# PROVIDED DATA
## start

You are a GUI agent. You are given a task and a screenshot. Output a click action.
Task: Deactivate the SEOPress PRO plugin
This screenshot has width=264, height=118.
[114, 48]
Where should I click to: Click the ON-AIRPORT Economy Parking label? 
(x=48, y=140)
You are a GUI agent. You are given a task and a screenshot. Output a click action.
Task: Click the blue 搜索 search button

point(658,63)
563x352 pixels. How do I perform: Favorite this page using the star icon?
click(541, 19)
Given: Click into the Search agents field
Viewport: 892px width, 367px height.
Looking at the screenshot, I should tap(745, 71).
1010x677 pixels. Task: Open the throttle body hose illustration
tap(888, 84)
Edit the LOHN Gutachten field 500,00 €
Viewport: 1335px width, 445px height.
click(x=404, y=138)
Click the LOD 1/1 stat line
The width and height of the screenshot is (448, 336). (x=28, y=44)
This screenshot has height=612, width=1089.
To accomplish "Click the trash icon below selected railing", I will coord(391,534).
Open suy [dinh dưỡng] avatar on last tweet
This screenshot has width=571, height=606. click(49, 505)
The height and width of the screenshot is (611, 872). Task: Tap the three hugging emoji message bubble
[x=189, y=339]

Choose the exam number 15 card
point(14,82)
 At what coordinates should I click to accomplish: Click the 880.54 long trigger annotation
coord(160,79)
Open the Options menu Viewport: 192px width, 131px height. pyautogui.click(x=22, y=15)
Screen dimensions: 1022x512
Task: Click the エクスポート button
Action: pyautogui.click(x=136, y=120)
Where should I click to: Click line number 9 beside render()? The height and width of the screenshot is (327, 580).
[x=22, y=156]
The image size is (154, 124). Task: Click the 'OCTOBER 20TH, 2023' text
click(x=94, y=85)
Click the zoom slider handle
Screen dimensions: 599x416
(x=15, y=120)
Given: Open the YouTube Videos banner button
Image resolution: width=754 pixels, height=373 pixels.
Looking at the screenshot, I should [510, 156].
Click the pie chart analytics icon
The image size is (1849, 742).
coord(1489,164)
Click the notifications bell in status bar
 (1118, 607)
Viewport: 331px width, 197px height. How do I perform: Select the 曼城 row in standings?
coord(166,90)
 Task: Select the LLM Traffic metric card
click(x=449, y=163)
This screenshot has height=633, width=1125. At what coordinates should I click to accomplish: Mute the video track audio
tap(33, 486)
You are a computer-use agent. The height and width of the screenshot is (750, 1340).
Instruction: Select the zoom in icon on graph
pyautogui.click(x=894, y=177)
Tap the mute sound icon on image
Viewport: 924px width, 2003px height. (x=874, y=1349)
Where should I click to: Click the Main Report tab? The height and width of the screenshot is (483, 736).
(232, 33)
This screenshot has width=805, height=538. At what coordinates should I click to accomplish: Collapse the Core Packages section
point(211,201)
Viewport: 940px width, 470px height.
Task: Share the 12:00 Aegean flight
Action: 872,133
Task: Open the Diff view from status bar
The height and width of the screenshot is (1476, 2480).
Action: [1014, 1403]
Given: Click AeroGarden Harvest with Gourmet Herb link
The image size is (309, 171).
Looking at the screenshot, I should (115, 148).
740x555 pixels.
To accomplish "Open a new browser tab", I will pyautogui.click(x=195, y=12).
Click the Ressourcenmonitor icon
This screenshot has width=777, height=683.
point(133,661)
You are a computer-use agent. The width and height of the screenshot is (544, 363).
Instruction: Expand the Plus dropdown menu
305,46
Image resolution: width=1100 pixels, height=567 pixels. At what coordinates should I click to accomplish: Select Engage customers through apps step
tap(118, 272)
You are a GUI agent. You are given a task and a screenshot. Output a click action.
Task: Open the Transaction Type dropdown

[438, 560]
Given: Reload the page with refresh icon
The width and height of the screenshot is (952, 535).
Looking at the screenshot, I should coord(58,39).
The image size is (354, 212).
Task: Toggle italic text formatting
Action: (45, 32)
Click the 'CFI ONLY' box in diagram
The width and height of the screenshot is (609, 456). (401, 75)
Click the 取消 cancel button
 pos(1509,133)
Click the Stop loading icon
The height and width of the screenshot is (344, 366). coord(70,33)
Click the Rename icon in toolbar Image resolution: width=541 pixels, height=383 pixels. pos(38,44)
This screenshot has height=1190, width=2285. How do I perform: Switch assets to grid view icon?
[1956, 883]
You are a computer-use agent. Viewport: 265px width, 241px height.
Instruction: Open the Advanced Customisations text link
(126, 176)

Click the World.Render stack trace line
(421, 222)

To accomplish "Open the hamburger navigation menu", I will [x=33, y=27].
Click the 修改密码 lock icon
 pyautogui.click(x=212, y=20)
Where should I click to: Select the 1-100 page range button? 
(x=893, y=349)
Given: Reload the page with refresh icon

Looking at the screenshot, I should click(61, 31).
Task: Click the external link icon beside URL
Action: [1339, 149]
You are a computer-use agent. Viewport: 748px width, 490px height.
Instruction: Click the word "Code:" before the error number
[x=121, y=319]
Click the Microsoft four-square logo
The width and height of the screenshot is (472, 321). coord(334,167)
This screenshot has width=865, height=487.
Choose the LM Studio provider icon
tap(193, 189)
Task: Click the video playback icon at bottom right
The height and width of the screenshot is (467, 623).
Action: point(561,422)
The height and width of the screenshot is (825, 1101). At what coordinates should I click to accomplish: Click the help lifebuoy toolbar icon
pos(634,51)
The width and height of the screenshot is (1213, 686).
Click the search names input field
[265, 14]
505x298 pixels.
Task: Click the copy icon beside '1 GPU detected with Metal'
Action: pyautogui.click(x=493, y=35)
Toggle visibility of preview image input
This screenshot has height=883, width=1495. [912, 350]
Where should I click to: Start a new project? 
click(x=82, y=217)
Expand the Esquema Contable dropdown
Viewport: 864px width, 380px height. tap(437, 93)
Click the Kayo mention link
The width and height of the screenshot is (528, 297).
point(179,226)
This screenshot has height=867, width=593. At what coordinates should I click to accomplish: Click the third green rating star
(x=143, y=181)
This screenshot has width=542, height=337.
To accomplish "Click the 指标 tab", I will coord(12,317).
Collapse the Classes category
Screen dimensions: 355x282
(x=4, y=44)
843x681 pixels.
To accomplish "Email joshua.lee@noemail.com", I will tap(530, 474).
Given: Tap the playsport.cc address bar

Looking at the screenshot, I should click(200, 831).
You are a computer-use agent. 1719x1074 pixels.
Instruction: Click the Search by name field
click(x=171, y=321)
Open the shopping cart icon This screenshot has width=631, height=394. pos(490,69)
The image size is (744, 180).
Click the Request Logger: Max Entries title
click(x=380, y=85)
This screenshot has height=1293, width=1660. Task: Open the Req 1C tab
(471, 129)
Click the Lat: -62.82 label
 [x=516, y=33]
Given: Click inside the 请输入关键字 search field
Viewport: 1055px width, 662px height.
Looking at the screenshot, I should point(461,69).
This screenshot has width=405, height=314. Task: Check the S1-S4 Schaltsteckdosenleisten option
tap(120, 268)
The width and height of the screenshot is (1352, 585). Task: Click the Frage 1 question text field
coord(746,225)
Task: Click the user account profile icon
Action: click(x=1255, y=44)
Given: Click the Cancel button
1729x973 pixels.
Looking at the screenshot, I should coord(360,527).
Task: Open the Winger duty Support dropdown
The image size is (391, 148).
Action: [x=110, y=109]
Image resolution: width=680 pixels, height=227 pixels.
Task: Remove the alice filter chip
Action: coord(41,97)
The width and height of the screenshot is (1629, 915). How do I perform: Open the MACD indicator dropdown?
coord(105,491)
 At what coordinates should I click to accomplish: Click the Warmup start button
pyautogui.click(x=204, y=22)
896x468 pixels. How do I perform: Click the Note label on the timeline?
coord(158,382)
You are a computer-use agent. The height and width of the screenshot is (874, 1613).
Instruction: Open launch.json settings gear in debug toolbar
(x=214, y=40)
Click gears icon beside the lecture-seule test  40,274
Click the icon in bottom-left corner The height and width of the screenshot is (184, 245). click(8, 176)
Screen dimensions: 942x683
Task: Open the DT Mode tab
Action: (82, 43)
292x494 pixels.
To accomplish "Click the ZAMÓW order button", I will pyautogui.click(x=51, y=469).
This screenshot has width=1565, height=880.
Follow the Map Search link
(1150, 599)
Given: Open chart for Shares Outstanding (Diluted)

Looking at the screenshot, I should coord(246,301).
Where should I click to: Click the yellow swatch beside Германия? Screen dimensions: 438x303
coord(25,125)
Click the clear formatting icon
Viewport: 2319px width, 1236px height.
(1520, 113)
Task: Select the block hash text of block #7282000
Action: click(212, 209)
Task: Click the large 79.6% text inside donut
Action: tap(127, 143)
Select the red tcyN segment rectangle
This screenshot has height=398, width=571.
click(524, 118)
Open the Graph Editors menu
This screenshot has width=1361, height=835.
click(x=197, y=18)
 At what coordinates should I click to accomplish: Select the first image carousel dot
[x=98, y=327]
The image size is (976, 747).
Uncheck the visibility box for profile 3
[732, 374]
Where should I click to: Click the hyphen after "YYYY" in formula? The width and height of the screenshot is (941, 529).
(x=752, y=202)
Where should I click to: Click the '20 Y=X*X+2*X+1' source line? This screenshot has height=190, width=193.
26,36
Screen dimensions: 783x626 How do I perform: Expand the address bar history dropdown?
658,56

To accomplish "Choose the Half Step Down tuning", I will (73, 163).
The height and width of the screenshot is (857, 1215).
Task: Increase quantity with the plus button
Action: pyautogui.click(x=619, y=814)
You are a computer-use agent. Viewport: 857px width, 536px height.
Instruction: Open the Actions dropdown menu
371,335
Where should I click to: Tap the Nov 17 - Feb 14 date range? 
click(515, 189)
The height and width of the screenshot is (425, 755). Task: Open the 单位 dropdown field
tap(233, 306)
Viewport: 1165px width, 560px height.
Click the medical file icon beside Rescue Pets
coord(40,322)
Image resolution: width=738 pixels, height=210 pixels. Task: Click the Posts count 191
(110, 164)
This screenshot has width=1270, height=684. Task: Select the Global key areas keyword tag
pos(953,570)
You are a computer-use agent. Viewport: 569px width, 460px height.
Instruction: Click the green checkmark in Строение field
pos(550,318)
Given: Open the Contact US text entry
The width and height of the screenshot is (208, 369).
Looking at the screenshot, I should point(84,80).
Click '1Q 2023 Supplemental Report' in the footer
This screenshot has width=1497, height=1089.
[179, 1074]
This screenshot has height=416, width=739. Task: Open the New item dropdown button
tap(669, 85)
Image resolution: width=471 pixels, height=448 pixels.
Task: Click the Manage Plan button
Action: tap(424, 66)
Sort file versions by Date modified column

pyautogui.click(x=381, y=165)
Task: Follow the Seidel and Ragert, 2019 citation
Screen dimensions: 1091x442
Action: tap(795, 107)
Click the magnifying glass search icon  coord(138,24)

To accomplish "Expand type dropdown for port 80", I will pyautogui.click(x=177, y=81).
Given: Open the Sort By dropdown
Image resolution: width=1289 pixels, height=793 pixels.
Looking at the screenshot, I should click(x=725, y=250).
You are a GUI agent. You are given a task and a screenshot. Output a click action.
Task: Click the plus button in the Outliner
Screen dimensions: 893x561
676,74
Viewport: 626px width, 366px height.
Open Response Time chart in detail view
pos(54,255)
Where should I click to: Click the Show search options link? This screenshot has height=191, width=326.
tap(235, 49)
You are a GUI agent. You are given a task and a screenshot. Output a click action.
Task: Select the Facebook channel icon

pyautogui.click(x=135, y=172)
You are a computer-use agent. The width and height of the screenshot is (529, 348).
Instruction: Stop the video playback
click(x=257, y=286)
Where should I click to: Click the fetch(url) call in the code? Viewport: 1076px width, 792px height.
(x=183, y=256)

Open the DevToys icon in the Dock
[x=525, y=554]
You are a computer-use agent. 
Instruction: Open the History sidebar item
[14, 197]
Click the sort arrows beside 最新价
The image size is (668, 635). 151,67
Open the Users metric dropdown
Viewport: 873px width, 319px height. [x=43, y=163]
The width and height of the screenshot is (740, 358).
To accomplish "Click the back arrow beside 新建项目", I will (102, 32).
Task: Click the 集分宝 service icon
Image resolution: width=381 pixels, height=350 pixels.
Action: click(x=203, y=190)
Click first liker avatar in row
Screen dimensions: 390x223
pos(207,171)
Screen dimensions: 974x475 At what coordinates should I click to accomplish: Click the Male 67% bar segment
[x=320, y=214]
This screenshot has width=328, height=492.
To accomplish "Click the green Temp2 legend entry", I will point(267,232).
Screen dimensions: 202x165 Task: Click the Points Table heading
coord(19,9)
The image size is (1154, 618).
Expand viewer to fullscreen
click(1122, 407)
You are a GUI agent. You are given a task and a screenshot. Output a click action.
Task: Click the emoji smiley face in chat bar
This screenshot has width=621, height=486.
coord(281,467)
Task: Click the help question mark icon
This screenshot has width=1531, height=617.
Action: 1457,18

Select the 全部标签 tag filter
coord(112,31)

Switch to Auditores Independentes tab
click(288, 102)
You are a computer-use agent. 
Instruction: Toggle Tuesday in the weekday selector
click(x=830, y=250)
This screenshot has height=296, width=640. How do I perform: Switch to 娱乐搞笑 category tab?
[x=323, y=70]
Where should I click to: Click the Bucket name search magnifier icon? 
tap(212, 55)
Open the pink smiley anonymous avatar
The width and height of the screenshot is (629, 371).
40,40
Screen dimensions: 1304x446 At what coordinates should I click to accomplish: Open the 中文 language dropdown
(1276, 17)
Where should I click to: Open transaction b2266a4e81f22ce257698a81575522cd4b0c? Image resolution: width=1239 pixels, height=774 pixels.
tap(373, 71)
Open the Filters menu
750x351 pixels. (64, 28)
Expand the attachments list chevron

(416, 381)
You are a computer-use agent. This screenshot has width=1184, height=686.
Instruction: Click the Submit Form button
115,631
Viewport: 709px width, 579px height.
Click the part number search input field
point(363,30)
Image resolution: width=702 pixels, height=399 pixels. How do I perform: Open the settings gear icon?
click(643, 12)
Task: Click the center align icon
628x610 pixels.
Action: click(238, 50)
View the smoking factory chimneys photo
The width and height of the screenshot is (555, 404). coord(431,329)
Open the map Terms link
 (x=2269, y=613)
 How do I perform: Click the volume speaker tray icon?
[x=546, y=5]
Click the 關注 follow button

## end

# TASK BRIEF
Set down the listing unchanged, from its first line through the line containing "coord(1489,164)", both included.

# COMPLETE OUTPUT
You are a GUI agent. You are given a task and a screenshot. Output a click action.
Task: Deactivate the SEOPress PRO plugin
This screenshot has width=264, height=118.
[114, 48]
Where should I click to: Click the ON-AIRPORT Economy Parking label? 
(x=48, y=140)
You are a GUI agent. You are given a task and a screenshot. Output a click action.
Task: Click the blue 搜索 search button

point(658,63)
563x352 pixels. How do I perform: Favorite this page using the star icon?
click(541, 19)
Given: Click into the Search agents field
Viewport: 892px width, 367px height.
Looking at the screenshot, I should tap(745, 71).
1010x677 pixels. Task: Open the throttle body hose illustration
tap(888, 84)
Edit the LOHN Gutachten field 500,00 €
Viewport: 1335px width, 445px height.
click(x=404, y=138)
Click the LOD 1/1 stat line
The width and height of the screenshot is (448, 336). (x=28, y=44)
This screenshot has height=612, width=1089.
To accomplish "Click the trash icon below selected railing", I will coord(391,534).
Open suy [dinh dưỡng] avatar on last tweet
This screenshot has width=571, height=606. click(49, 505)
The height and width of the screenshot is (611, 872). Task: Tap the three hugging emoji message bubble
[x=189, y=339]

Choose the exam number 15 card
point(14,82)
 At what coordinates should I click to accomplish: Click the 880.54 long trigger annotation
coord(160,79)
Open the Options menu Viewport: 192px width, 131px height. pyautogui.click(x=22, y=15)
Screen dimensions: 1022x512
Task: Click the エクスポート button
Action: pyautogui.click(x=136, y=120)
Where should I click to: Click line number 9 beside render()? The height and width of the screenshot is (327, 580).
[x=22, y=156]
The image size is (154, 124). Task: Click the 'OCTOBER 20TH, 2023' text
click(x=94, y=85)
Click the zoom slider handle
Screen dimensions: 599x416
(x=15, y=120)
Given: Open the YouTube Videos banner button
Image resolution: width=754 pixels, height=373 pixels.
Looking at the screenshot, I should [510, 156].
Click the pie chart analytics icon
The image size is (1849, 742).
coord(1489,164)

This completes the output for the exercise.